##### Information provided #####
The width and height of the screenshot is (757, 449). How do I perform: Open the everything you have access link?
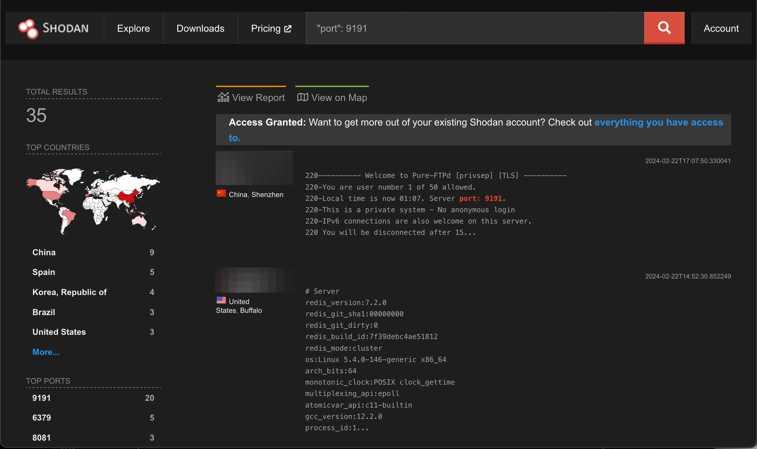point(658,122)
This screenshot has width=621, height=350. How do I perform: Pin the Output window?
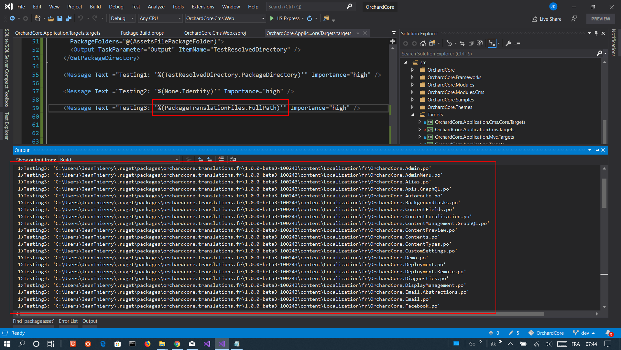[596, 150]
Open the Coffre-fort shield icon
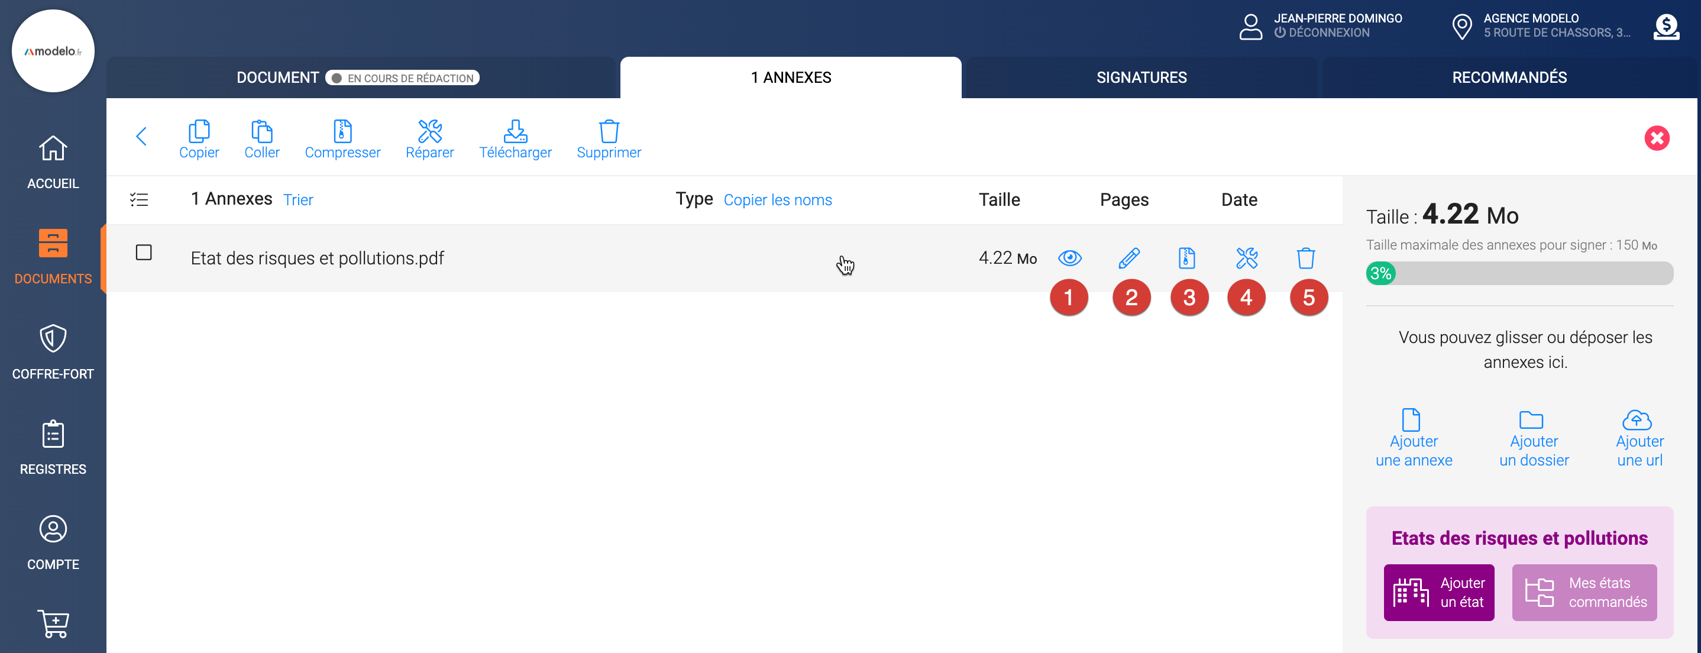1701x653 pixels. [x=53, y=339]
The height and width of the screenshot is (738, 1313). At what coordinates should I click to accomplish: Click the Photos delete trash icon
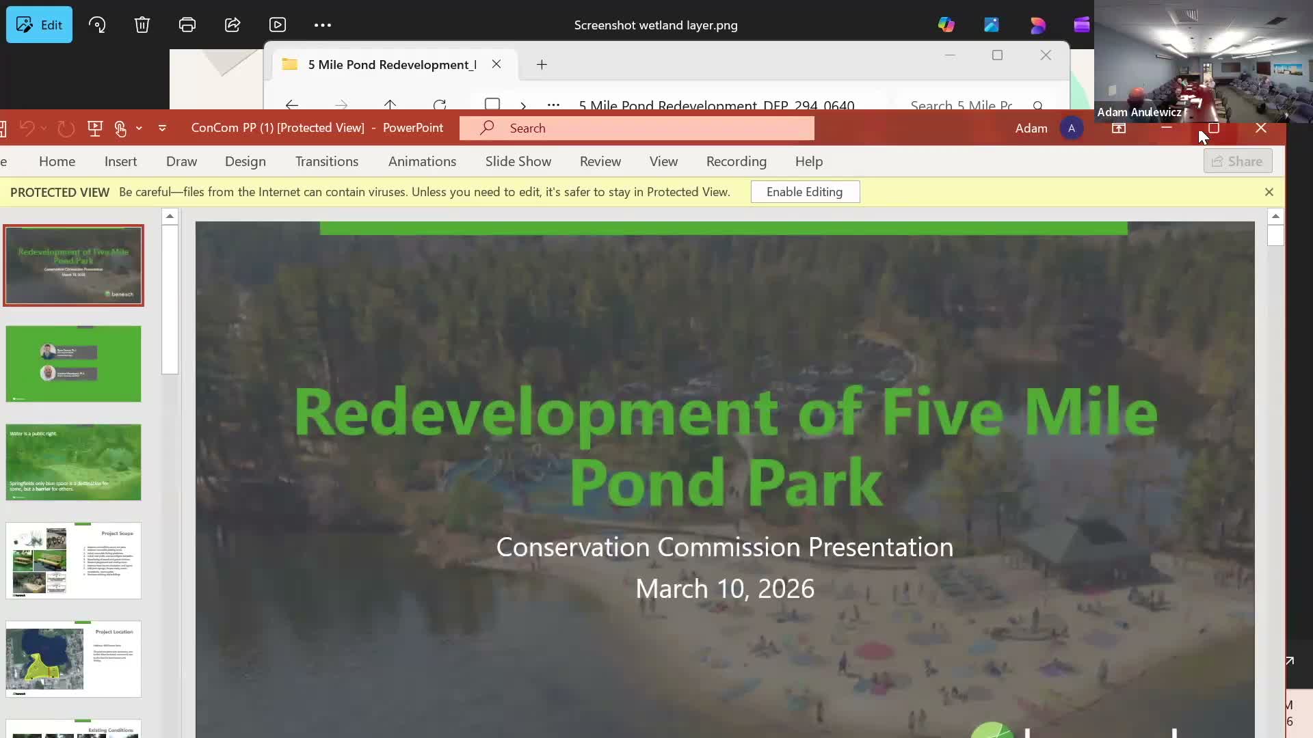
#####
--- What the task requires ---
What is wanted is an exact copy of the lines from the line with "Open the Coffre-fort shield icon" through the end of the records, both ends included, pictures excluded.

--- Response area ---
Open the Coffre-fort shield icon
1701x653 pixels. [x=53, y=339]
The height and width of the screenshot is (738, 1313). At what coordinates should I click to accomplish: Click the Photos delete trash icon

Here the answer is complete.